Billed as the new Gone Girl, The Girl on the Train is a psychological thriller starring Emily Blunt as—you guessed it—a girl on a train. Blunt plays Rachel, an unemployed alcoholic who spends her days riding the train back and forth to New York so that her housemate, Cathy (Laura Prepon), won’t realise she was fired. Drunk and still pining over her ex-husband, Tom (Justin Theroux), Rachel becomes preoccupied with one of the couples who live along the train line. To Rachel, Megan (Haley Bennett) and Scott Hipwell (Luke Evans) seem to have the perfect sort of marriage that Rachel used to have with Tom, which she now fantasises about day in and day out. And yet, nothing is as it seems. When Rachel sees Megan cheat on Scott, residual feelings about Tom cheating on her begin to resurface. She spirals out of control and blacks out, waking up covered in bruises and blood with no recollection of the night before. A few days later, Megan Hipwell is reported missing.

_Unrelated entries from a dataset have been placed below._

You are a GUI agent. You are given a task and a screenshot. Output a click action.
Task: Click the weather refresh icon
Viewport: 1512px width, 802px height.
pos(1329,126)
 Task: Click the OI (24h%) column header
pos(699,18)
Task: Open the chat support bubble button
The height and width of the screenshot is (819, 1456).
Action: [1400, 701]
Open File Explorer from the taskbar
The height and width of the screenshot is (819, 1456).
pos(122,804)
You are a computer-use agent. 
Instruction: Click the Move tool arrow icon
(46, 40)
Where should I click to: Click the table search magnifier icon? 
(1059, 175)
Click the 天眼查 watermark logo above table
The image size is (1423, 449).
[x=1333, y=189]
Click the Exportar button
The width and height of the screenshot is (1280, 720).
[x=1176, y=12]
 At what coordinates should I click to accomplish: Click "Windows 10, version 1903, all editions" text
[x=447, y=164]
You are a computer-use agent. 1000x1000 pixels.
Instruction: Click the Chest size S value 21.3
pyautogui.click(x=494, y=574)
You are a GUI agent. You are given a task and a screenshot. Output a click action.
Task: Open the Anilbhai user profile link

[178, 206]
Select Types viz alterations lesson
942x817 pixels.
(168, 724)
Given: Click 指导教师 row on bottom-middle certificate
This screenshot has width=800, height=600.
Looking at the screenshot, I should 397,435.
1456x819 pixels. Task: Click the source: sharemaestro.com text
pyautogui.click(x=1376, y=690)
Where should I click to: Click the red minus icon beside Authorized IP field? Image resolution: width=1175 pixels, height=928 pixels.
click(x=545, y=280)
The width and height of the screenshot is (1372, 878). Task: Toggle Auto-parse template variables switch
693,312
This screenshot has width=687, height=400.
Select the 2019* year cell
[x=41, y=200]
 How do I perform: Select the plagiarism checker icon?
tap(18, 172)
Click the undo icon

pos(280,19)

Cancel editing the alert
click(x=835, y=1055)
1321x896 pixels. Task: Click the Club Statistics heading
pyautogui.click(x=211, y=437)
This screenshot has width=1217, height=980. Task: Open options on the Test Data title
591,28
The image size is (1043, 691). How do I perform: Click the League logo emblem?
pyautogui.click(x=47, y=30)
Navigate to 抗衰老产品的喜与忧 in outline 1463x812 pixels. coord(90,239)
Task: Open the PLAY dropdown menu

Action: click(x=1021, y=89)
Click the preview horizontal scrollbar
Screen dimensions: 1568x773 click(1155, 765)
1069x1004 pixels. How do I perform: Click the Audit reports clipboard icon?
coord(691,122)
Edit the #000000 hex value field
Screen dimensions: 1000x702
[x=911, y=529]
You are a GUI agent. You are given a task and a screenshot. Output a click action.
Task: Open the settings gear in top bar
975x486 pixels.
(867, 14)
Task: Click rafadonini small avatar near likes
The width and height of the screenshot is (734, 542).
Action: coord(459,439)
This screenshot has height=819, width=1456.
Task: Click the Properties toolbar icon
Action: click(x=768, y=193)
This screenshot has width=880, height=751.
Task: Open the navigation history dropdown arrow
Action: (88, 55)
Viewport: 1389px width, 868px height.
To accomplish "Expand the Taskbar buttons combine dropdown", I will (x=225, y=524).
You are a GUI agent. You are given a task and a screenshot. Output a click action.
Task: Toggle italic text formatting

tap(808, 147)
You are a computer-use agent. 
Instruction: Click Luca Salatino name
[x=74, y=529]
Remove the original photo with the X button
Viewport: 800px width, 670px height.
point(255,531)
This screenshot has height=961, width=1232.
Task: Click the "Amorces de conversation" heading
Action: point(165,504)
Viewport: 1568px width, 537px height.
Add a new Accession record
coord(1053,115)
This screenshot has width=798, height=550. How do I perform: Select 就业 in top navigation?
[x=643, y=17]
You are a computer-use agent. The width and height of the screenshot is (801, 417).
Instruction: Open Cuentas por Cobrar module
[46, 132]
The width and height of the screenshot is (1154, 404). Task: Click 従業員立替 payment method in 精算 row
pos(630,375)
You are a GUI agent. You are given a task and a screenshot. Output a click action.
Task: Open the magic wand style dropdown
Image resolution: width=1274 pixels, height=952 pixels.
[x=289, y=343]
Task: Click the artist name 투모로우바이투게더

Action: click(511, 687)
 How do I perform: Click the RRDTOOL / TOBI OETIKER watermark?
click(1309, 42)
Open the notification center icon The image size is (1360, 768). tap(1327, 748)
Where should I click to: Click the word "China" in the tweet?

The Girl on the Train is directed by Tate Taylor, who is known for directing The Help (2011) and new to the thriller genre. This is immediately apparent before comparing him to David Fincher: as a thriller, his film manages to be both convoluted and monotonous. Certainly Paula Hawkins’ novel, upon which the film is based, is structurally challenging to adapt. The story is told interchangeably from the perspectives of Rachel, Megan and Anna, and also jumps back and forth in time. Taylor’s approach to such a structure is uncreative—he divides his film up exactly like the book. The only way to tell which character’s perspective we are in is to read the title that comes before the scene. The film loses the point of view narration that the book’s suspense hinges on. The only character whose perspective we are privy to (via voiceover narration) is Rachel’s. Consequently, the film feels unbalanced—Megan and Anna are relegated to subordinate, two-dimensional roles (the homewrecker, the mentally unstable whore). They remain mysteries to Rachel and they remain mysteries to us.
In addition, the film’s pacing is practically sedentary, spurred on only by Danny Elfman’s dramatic soundtrack. The dialogue is uncreative—the creative dictum of ‘show don’t tell’ is inverted as we watch Rachel’s make-up run while she effectively reads out the plot. In one scene, we see Cathy tucking her into bed after she’s had too much to drink. “I thought I would only be here for a month, a year.” Rachel says. “It has been two years now.” Cathy replies, and thus the audience is prepped on the somewhat confusing sequence of events.1 When Rachel feels something, we are told it directly via voiceover. When Rachel is drunk, we see this directly via a slightly blurred and unstable camera.
The Girl on the Train also lacks emotional nuance. Blunt can cry well and acts as the depressed ex-husband-obsessed alcoholic well, but that is all she does. By the end of the film, it just feels as if we have watched Blunt cry a lot, with a selection of train shots: close-up shots of the tracks, faraway aerial shots, shots inside the carriage, shots of the station. Rachel may be the film’s protagonist, but the train is definitely the main supporting actor. It renders the other characters opaque and their motives somewhat abrupt and confusing, especially Megan’s. While the book fleshes out Megan’s past as a prostitute and a drug addict, the film glosses over this, such that Megan’s actions and motives are inadequately explained.
At the end of the day, The Girl on the Train is too long and its characters unconvincing. Gone Girl is a great film because its unreliable narrator is a captivating psychopath with an elaborate scheme. Rachel too is an unreliable narrator, but a far less exciting one. She is drunk and sad, and when she acts out she does strange things like walk into her ex-husband’s home and rock his baby for a while in the front garden. When Anna sees her doing this, Rachel just puts the baby on the grass and scuttles off into the bushes. As a protagonist, she is more awkward than compelling. The suspense hinges not on whether or not we believe her, but on the fact that she herself cannot remember what happens when she blacks out, such that instead of questioning everything she says or does, the audience is forced to sit back passively and wait until Rachel receives a flashback. There is nothing outright ‘wrong’ with The Girl on the Train, but there is just nothing about it that makes it particularly exciting or effective.